Enquanto voa longe de meu ninho, espero
E é dos cristais que coleciono
Na borda dos olhos,
Que faço nascer cada um dos dias
Até que não haja vida
Ou até que me venha e, enfim, seja a própria vida
Envolta na coroa de flores que são meus braços
Imersa na noite despida dos medos
Iluminada pela fogueira das chamas divinas
Que roubada dos deuses, nos faz sua (ena)morada.
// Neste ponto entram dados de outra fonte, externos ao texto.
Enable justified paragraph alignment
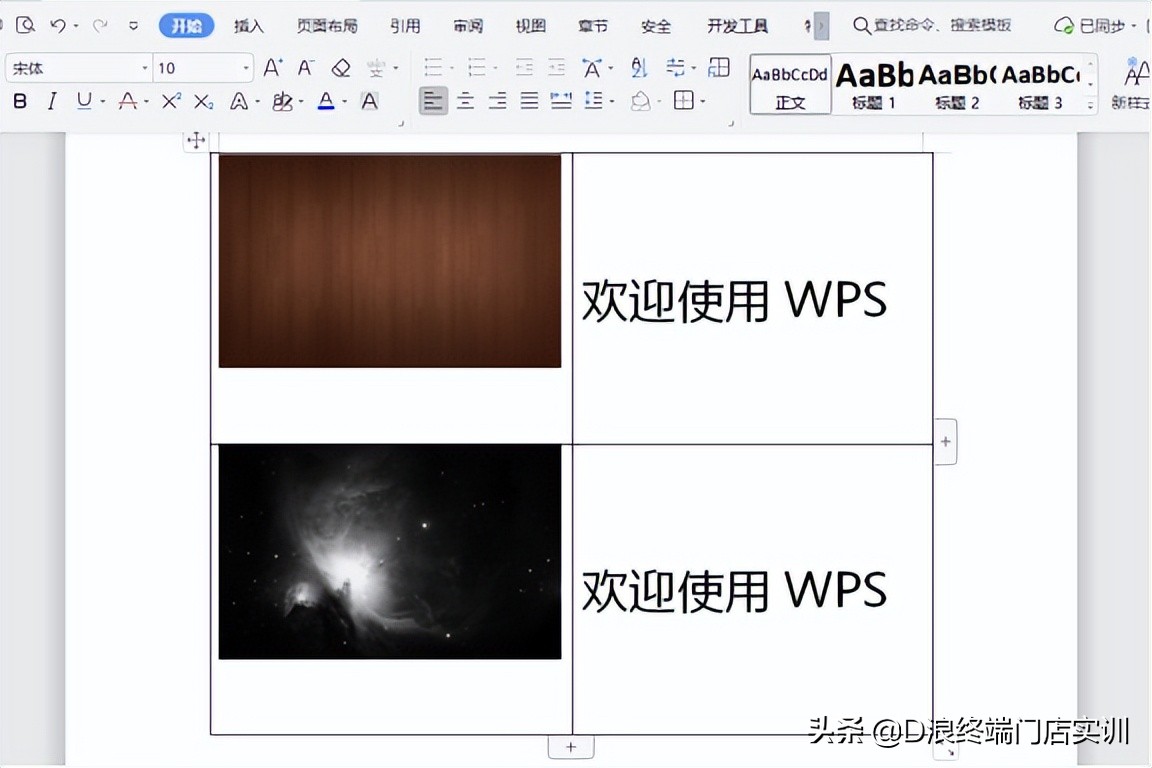The height and width of the screenshot is (768, 1152). (529, 100)
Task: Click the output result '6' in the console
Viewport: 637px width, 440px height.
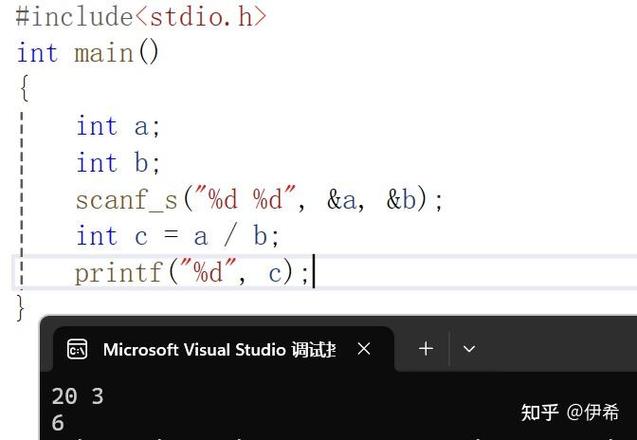Action: tap(58, 423)
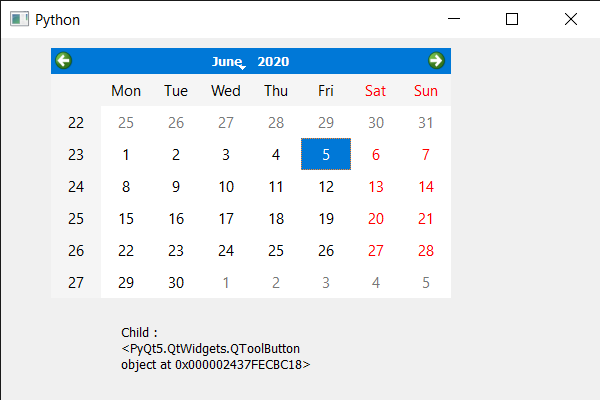Minimize the Python window
Viewport: 600px width, 400px height.
point(455,19)
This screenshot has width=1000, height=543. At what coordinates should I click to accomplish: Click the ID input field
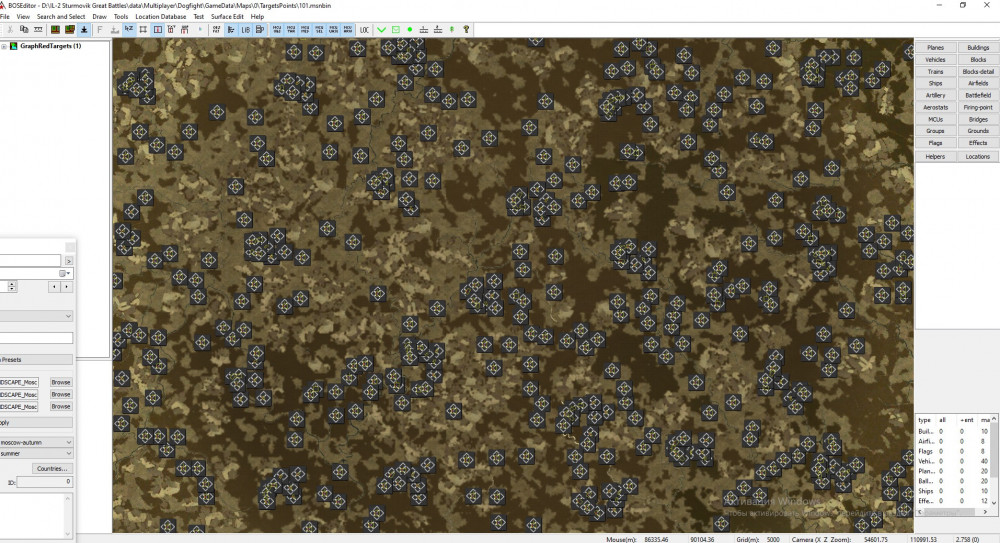tap(44, 482)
segunda-feira, 25 de abril de 2016

Vesta






Das teimosas fagulhas de fogo que sou,
Lampejo pelos céus noturnos
Alcançando alturas,
Fugindo das agruras,
Rasgando a noite com meu clarão
Desperta para tudo o que é vontade,
Liberta de tudo o que é vão.
Sou chama acesa pelo leve toque de seus dedos
Enrolada como em novelos
Pelas linhas que traça
E que fazem de mim margem.
Minhas pernas são margens de rios
Que contornam todo um universo
E que guardam outros paralelos
E também cinzas
Que adormecidas, são leves
E levadas pelo vento, a seu bel prazer
E nem há prazer em ser cinza, em ser pó.
E há a fúria do que já foi incandescente
Mas que se encontra dormente
Em quietude quase sagrada
De chama de vela em altar.
Dos brilhos de luz que carrego
Resta rasgar a névoa das dúvidas
Mas ainda é cedo para rasgar os véus
Ainda é cedo para os olhos abrirem
Ainda é o tempo do tato,
Da leitura pelo que se sente,
Da leitura do que se vê de olhos fechados.
O que virá depois, lanterna, sol, estrela, farol
É mistério indecifrável
É poema ainda não escrito.

domingo, 24 de abril de 2016

Embarcação




 
Naquele lapso temporal
Em que o ponteiro hesita seguir em frente
Também eu fraquejo
E sem voz, passo às mãos
O direito da exposição.
Debulho todos os meus eus
Todos os passados que condenso nesses dias
Todos os séculos vividos
Todos os seus olhares que já me cortaram
E que ainda me lembro
Porque ultrapassaram, teimosos,
Todas as espirais ancestrais.
Roubo do mundo uma parte do encanto
Que já habitou em nós
E hoje vaga pelos campos.
Não por abandono, mas por necessidade
O encanto que um dia aninhamos
Hoje tenta brotar
E se nada mais temos em comum
Com o tempo primeiro em que nós fomos
É por vago esquecimento
Que meus versos bordados de tinta
Por linhas que não existem
Reavivam e declamam aos seus olhos.
Se ainda amamos a noite, se contamos as luas
É porque não nos perdemos
E, por minhas mãos que falam em versos,
Seus olhos hão de ouvir
E meu peito será o fim da escuridão,
Será o cais de sua nau
Recebo-lhe de volta,
Minha embarcação.

sábado, 23 de abril de 2016

Gaia





Já na primeira gota de chuva desabrochei
E talvez já fosse Gaia, a terra, exalando seu cheiro
Recebendo sementes, sonhos.
Já no primeiro dia de outono, desfolhei-me
E deixei voar sob seus pés meus planos
E cantarolei as vozes de milhares de anos.
Já no primeiro ar da manhã
Desenhei o sol e junto dele castelos
E tudo foi feito para suas mãos
E a elas ajustavam-se ecos,
Palavras, encantos e luas cheias e vazias.
E, outrora, houvesse silêncio
A partir daquele momento houve sinfonia.
Guardei seus sussurros e soluços
Guardei seus beijos e os meus
Na caixa de tempo que entalhei
Na caixa do tempo que contei
Segundo a segundo
Segundo minhas vontades
E segundo o seu tempo
Porque Gaia conheceu o caos,
E sabe, também, do tempo
Gêmea do amor,
Flerta com a noite enquanto dança.
E já não era temporal, nem de matéria
Era só um desabrochar como no primeiro dia
De todos os tempos:
Entrega diante do abismo
Queda sem rede.
À espera de asas,
À espera de quem a despertou.
E já não sabia se era Gaia, se era eu, se Hera.